Photo by: U.S. Army/Sgt. Erick Yates

As global threats continue to evolve, the National Guard is investing in its cyber capabilities to fight on the digital front and keep those threats at bay.

The National Guard is “at the nexus” of cyber efforts at the state and federal levels, and fills that nexus well, said Col. Joed Carbonell, chief of the National Guard Bureau’s cyber division. 

“If you … see what’s going on around the world, we know that the homeland is no longer a sanctuary,” Carbonell said during a recent media roundtable on National Guard cyber forces’ domestic capabilities. “There’s definitely an increasing demand signal for utilizing the National Guard across the 50 states, the territories and the District of Columbia to be a partner in that protection of our critical infrastructure.” 
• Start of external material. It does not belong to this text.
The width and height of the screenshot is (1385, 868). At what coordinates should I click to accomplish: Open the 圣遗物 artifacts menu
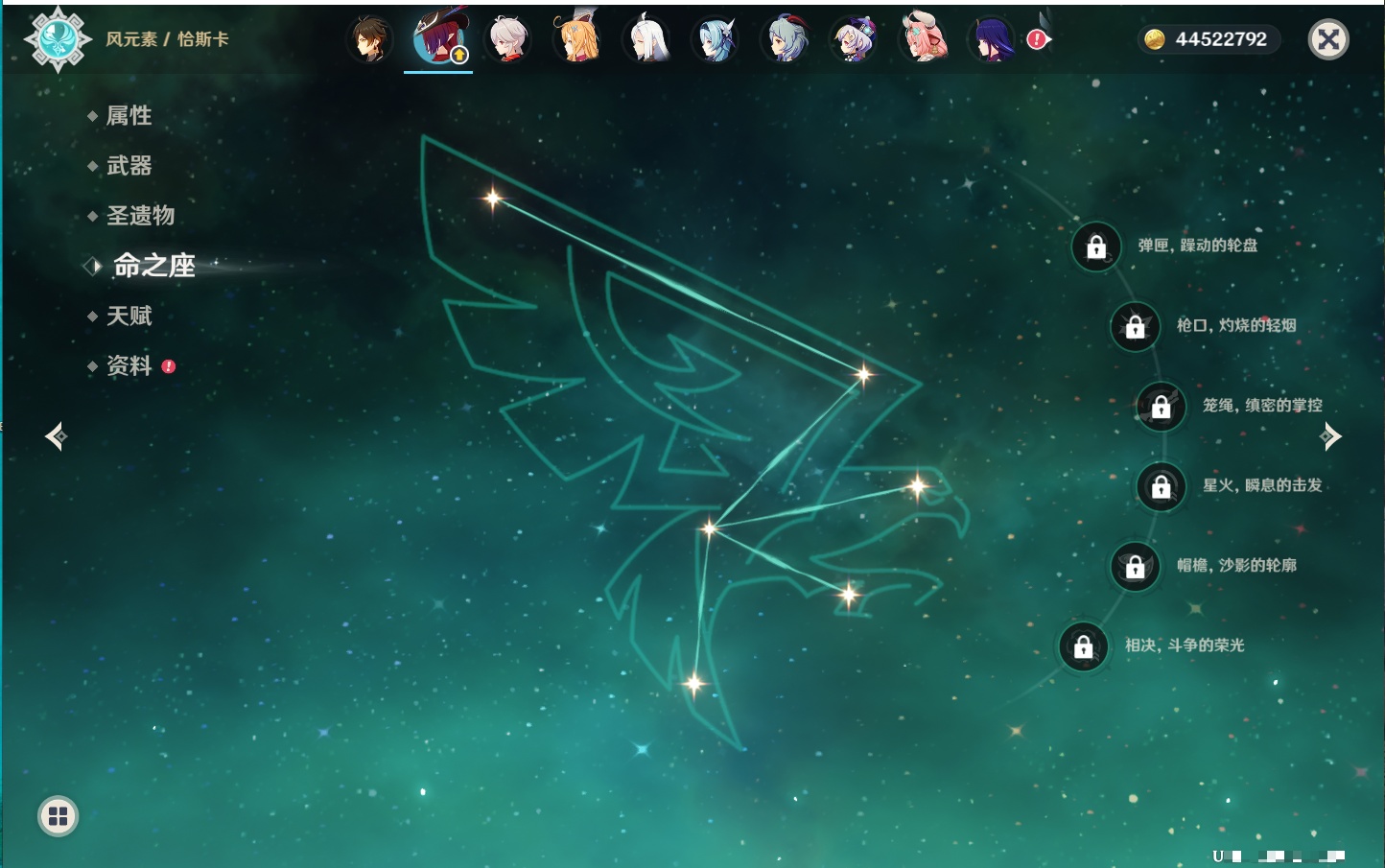(140, 216)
The Army National Guard’s first cyber brigade, the 91st Cyber Brigade, was officially activated on Sept. 1, 2017, according to the Virginia National Guard. Since then, the National Guard cyber force has grown to over 2,200 troops in 38 units, according to an Army news release. 

Under current initiatives, like Task Force Echo, which exists under the operational control of the 780th Military Intelligence Brigade (Cyber), Army National Guard soldiers from across the country mobilize annually to engineer, install, operate and maintain critical infrastructure in support of the U.S. Cyber Command and the Cyber National Mission Force. 

The Army has worked hard to improve its cyberspace infrastructure in the years since Task Force Echo was created. 

“Approximately seven years ago, the Army identified the need to secure new cyberspace infrastructure that was coming online,” said Col. Benjamin Sangster, commander of the 780th Military Intelligence Brigade, in an Army news release. “The active-duty cyber mission force was in its infancy and did not have the necessary human capital to satisfy the need.”

As its cyber capabilities continue to grow, the Guard is looking to deepen its capabilities, said Brig. Gen. Gent Welsh of the Washington National Guard.

“One of the areas that’s ripe for, probably the next five to 10 years, is some kind of cyber equivalent of the civil support teams that are out there now, in every state and territory, looking at the weapons of mass destruction threats,” Welsh said. “So, we’ve got to get there … on the cyber side domestically.” 

The Guard’s “highly trained cyber warriors” are ready to serve state partners, the leaders said. 

“Adversaries use cyber activity to target personnel, commercial and government infrastructure, and the effects can be devastating,” said Maj. Matt Murphy, a National Guard Bureau spokesman. “We have our National Guard cyber professionals available to help our communities whenever or wherever they’re needed.”